Best Friends receives Utah Top Workplaces award and leadership award

By Julie Castle
Photos by Troy Snow

The concept of kindness in leadership seems to be trending these days, thanks to the brilliance of shows like Ted Lasso, which embodies the belief that kindness can unite a team and make it better. The trailer for season two even boldly announces that “this year, kindness makes a comeback.”

Here at Best Friends, however, kindness has always been trending.

Today in Salt Lake City, the Salt Lake Tribune announced the eighth annual Utah Top Workplaces awards. I had the great honor of being recognized with the Tribune’s leadership award for large Utah companies and, of much more importance to me, Best Friends was recognized as one of the top workplaces in Utah.

The awards are based exclusively on employee feedback gathered through a third-party survey administered by the company Energage. The survey measured drivers of engaged workplace cultures that are critical to the success of an organization, including alignment with values, direction of the organization and meaningfulness of work.

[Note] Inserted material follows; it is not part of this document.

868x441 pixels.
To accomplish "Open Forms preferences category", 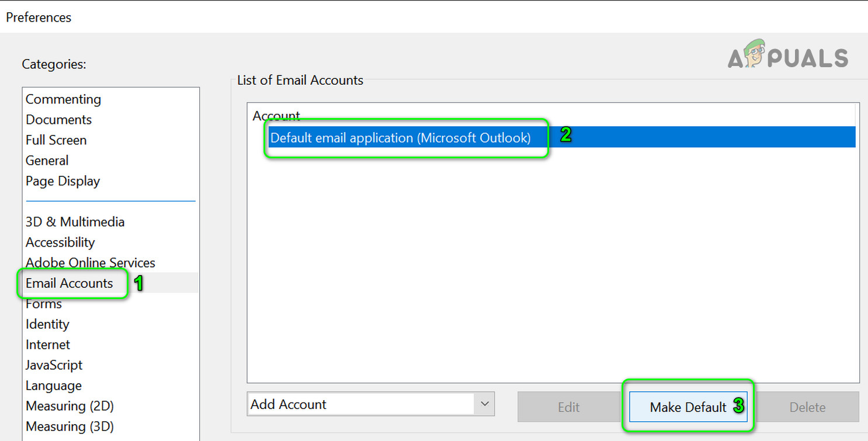I will [x=44, y=304].
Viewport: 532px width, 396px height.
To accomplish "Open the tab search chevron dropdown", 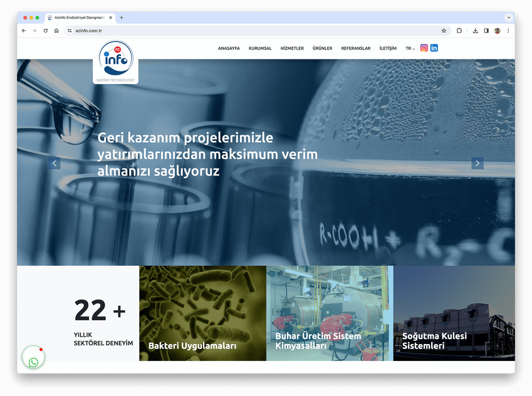I will (509, 18).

Being named one of the top workplaces in our home state of Utah is even more special because it’s based on feedback from Best Friends’ staff, and as a CEO, I can’t think of anything more gratifying.

I believe that the most successful companies are the ones leading with their hearts and investing in their people — not only by providing fair wages and great benefits, which I’m proud to say that Best Friends provides, but by putting culture first.

At Best Friends, our culture is steeped in mission and innovation. Data drives our every decision and saving the lives of homeless pets inspires our every move. As an organization, we do everything we can to prioritize our staff and provide a safe, inclusive and equitable workplace,  and time off to recharge. And we recognize that a flexible workplace is key to attracting top talent in every state: About 40% of Best Friends’ nearly 800 staff work remotely, an opportunity that was available well before the pandemic made it commonplace.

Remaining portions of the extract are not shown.